_TASK TO COMPLETE:_
Rescale the lines from the line with "This screenshot has height=224, width=398." to the line with "pos(138,134)", both included, and write out every one of them again, requests included. Multiply each coordinate in the answers by 1.45 and round to whole numbers, with halves going up, and leave the pictures out.

_PROVIDED MATERIAL:_

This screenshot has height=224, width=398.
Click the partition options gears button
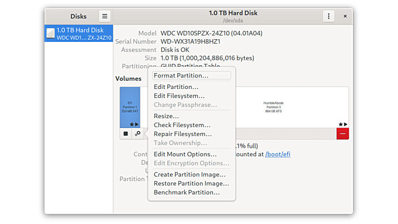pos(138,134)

---

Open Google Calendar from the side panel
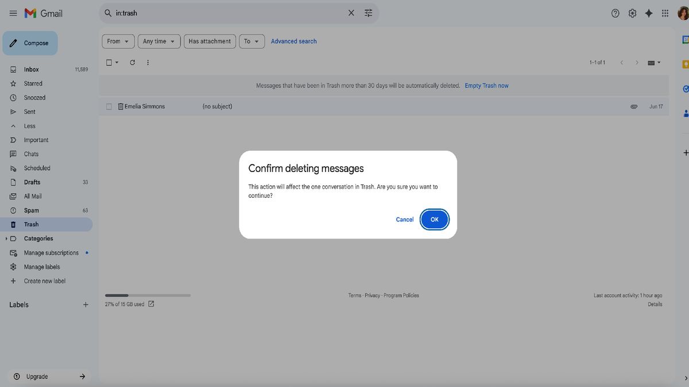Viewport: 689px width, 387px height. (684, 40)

_RESULT OF THE EXERCISE:_
This screenshot has height=224, width=398.
Click the partition options gears button
pos(200,194)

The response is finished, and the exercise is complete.